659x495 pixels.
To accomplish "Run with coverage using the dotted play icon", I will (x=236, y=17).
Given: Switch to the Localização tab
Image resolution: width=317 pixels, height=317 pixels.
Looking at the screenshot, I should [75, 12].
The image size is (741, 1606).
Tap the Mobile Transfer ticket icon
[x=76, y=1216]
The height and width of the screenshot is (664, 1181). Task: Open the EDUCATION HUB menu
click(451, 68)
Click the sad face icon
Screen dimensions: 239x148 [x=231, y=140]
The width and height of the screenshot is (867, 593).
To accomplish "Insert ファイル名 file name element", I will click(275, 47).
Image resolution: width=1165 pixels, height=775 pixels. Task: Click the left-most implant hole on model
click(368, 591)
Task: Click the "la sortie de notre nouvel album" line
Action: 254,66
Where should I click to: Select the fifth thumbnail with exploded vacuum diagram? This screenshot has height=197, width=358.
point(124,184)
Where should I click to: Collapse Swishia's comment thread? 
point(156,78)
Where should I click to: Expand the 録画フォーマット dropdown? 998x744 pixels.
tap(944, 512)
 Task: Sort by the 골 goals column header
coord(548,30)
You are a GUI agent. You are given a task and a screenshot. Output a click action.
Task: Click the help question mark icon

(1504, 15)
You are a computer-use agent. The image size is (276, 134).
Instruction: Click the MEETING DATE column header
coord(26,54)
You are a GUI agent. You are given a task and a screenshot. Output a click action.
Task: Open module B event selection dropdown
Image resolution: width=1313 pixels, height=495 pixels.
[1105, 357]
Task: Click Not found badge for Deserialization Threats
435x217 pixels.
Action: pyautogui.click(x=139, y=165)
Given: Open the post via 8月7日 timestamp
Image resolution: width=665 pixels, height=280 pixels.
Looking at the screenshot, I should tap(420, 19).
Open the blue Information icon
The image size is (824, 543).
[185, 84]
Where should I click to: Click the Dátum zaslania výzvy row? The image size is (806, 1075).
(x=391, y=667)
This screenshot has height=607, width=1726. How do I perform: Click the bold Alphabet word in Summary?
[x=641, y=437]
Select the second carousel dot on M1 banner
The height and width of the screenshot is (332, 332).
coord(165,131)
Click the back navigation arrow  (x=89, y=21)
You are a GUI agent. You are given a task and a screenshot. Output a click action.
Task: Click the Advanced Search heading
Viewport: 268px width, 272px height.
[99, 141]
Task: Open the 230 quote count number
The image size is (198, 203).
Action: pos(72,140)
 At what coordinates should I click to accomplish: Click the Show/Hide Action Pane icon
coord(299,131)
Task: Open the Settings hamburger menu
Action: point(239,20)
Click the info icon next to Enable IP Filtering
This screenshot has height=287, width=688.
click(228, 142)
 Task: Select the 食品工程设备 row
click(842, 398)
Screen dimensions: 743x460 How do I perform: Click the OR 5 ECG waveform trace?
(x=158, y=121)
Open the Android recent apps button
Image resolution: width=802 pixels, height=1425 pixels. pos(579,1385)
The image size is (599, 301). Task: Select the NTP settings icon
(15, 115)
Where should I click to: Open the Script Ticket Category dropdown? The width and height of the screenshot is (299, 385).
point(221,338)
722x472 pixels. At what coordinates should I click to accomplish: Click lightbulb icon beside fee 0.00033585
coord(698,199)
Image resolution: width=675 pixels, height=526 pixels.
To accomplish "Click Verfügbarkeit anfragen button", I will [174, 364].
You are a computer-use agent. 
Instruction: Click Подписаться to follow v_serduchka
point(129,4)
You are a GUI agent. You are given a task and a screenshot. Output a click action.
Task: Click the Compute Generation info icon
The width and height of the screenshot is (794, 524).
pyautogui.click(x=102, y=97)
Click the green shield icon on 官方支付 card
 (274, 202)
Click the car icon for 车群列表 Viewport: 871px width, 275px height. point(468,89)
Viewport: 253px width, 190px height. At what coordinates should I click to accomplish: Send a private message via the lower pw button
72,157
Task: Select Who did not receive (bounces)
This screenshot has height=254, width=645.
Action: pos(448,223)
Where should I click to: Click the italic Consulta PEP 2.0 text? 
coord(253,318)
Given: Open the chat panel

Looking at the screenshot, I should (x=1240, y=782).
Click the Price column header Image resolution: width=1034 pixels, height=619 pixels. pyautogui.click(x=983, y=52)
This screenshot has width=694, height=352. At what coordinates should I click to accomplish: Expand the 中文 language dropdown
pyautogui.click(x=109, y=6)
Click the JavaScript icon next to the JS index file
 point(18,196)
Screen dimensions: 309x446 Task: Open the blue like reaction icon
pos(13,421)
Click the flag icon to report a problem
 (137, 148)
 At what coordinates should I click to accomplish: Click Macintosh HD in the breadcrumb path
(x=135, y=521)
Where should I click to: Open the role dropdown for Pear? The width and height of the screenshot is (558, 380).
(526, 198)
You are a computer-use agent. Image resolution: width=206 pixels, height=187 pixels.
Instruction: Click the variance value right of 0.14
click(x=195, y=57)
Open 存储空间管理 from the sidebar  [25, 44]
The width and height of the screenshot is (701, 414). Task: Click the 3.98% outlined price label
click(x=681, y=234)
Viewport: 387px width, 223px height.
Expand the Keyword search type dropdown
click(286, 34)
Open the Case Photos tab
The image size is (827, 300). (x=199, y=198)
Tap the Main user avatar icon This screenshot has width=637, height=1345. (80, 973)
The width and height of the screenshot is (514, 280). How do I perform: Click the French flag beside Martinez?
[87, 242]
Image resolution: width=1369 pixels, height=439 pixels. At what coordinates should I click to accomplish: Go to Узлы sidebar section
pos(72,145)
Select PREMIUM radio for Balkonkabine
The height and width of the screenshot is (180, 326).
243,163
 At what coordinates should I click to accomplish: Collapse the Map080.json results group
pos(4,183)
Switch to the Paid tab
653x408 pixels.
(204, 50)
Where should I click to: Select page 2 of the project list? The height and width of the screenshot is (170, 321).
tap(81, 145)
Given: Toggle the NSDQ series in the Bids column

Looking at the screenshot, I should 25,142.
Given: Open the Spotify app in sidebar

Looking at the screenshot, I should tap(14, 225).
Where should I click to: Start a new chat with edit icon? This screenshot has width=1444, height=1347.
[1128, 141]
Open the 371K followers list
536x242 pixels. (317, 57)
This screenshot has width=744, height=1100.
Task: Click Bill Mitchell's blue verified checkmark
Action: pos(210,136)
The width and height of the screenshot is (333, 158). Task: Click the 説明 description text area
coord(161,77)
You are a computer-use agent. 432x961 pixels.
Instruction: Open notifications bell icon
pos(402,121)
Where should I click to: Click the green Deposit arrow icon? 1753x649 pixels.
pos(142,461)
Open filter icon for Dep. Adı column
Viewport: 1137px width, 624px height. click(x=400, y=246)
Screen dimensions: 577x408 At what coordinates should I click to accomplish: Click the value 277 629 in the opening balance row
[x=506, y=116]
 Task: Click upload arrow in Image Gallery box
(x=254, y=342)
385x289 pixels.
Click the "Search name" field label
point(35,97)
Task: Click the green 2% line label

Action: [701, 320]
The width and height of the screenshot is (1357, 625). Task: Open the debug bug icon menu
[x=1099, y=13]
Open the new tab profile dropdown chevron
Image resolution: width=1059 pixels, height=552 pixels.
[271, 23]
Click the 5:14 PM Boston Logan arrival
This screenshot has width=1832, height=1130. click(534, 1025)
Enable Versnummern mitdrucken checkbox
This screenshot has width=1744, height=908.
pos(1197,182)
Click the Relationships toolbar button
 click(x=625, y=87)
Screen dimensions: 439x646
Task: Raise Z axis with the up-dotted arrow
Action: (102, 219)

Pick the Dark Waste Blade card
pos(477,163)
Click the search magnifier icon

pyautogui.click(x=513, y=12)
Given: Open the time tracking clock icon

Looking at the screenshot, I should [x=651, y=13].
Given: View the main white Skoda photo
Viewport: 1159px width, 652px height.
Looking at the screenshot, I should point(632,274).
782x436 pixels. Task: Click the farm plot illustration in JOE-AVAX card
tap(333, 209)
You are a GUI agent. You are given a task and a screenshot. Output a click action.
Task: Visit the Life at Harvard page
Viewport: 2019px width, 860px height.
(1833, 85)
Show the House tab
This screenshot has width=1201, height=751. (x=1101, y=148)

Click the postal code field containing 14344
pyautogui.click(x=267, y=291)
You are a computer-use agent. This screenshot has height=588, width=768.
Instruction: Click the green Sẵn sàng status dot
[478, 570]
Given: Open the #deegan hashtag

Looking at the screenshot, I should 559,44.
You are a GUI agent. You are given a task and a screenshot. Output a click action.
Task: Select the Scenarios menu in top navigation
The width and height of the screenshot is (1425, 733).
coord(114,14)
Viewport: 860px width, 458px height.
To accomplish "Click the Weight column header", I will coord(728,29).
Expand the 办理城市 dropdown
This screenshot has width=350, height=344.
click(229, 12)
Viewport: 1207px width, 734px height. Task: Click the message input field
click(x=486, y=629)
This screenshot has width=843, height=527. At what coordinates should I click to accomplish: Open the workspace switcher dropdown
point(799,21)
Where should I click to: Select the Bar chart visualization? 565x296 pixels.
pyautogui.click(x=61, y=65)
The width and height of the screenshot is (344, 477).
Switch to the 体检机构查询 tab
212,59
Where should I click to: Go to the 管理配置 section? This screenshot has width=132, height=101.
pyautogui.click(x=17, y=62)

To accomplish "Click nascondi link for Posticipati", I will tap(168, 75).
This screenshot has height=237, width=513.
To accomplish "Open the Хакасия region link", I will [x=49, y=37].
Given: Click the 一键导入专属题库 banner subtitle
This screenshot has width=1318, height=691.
■ ■ ■ ■ ■ ■ ■
-- Required action --
Copy all lines of the material above where the string "navigation" occurs.

-- Final answer --
Click the back navigation arrow  (x=89, y=21)
Task: Select the Scenarios menu in top navigation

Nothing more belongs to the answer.